British Airways data breach affects almost 400,000 customers, airline promises compensation



Updated

September 07, 2018 22:27:04

Hackers have obtained the credit card details of some 380,000 British Airways travellers during a two-week data breach that left the customers vulnerable to financial fraud, the airline says.

Key points:

  • Hackers stole card numbers, expiration dates and security codes
  • BA’s CEO said it was a “sophisticated, malicious” attack
  • Some travellers said they noticed fraudulent activity before the breach was detected

British Airways CEO Alex Cruz said enough data was stolen to allow criminals to use credit card information for illicit purposes, and police were investigating.

“We know that the information that has been stolen is name, address, email address, credit card information,” he told the BBC.
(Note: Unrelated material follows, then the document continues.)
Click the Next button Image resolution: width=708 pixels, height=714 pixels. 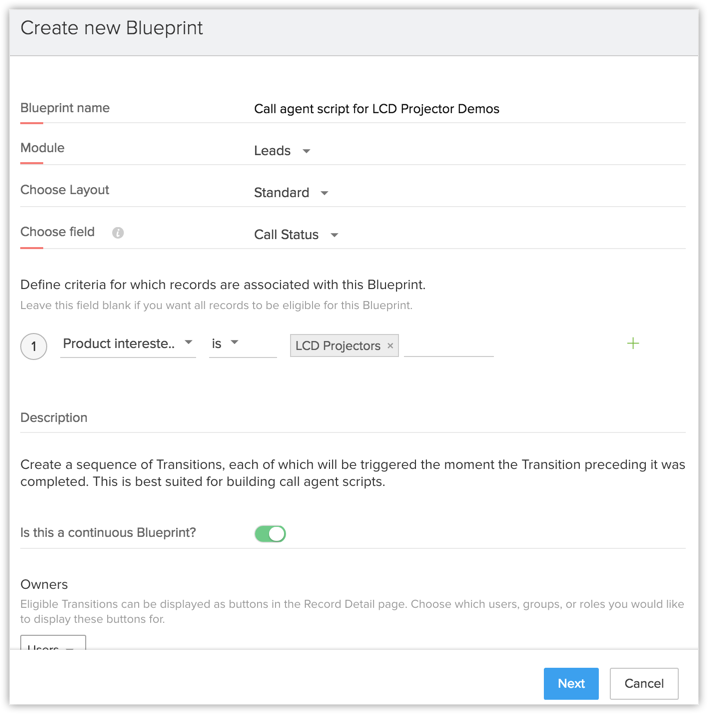tap(571, 683)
“That would be credit card number, expiration date and the three-letter code in the back of the credit card.”

He added that no passport data had been obtained in what he called a “very sophisticated, malicious criminal attack,” but that British Airways is “100 per cent committed” to compensating customers.

The hack was not discovered until September 5 and has now been resolved, officials said.
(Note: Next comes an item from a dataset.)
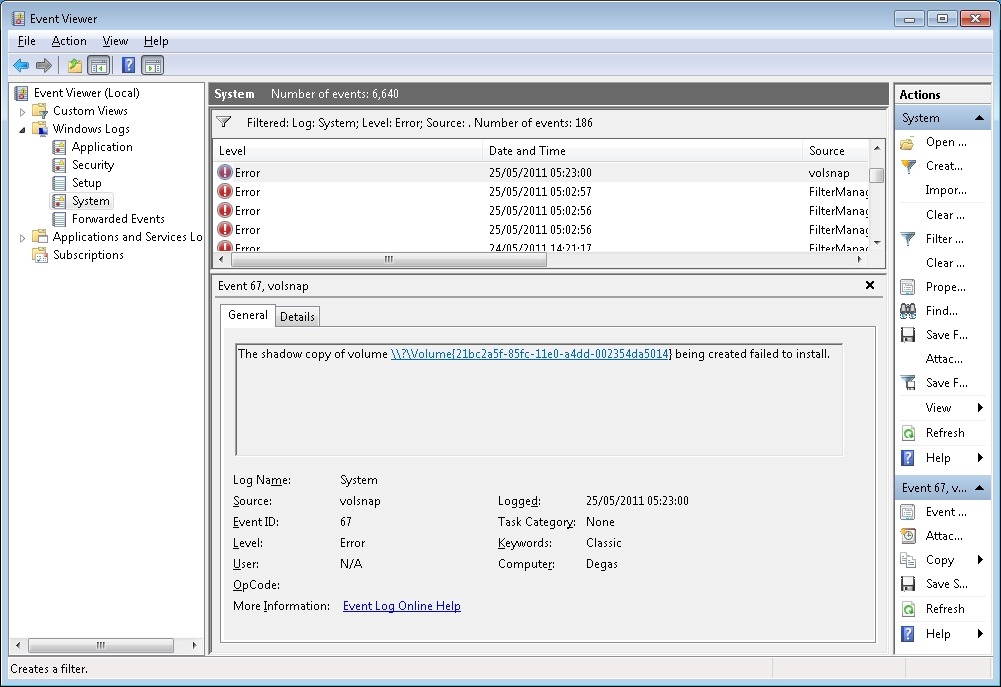Open the Event Log Online Help link
Viewport: 1001px width, 687px height.
[x=401, y=606]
British Prime Minister Theresa May’s spokeswoman said the Government was aware of the cyberattack and authorities were working to better understand the incident.

“We are aware of the reports and the National Cyber Security Centre and the National Crime Agency are working to better understand what has happened,” she said.

Some angry travellers complained to Britain’s Press Association that they had already noted bogus activity on credit cards that had been used to make British Airways bookings during the time when the breach was undetected.

The hack once again puts the spotlight on the strength of the IT systems at major companies as they expand their digital services.

British Airways experienced an IT-related crisis in May last year when roughly 75,000 passengers were stranded, after the airline cancelled more than 700 flights over three days because of system problems.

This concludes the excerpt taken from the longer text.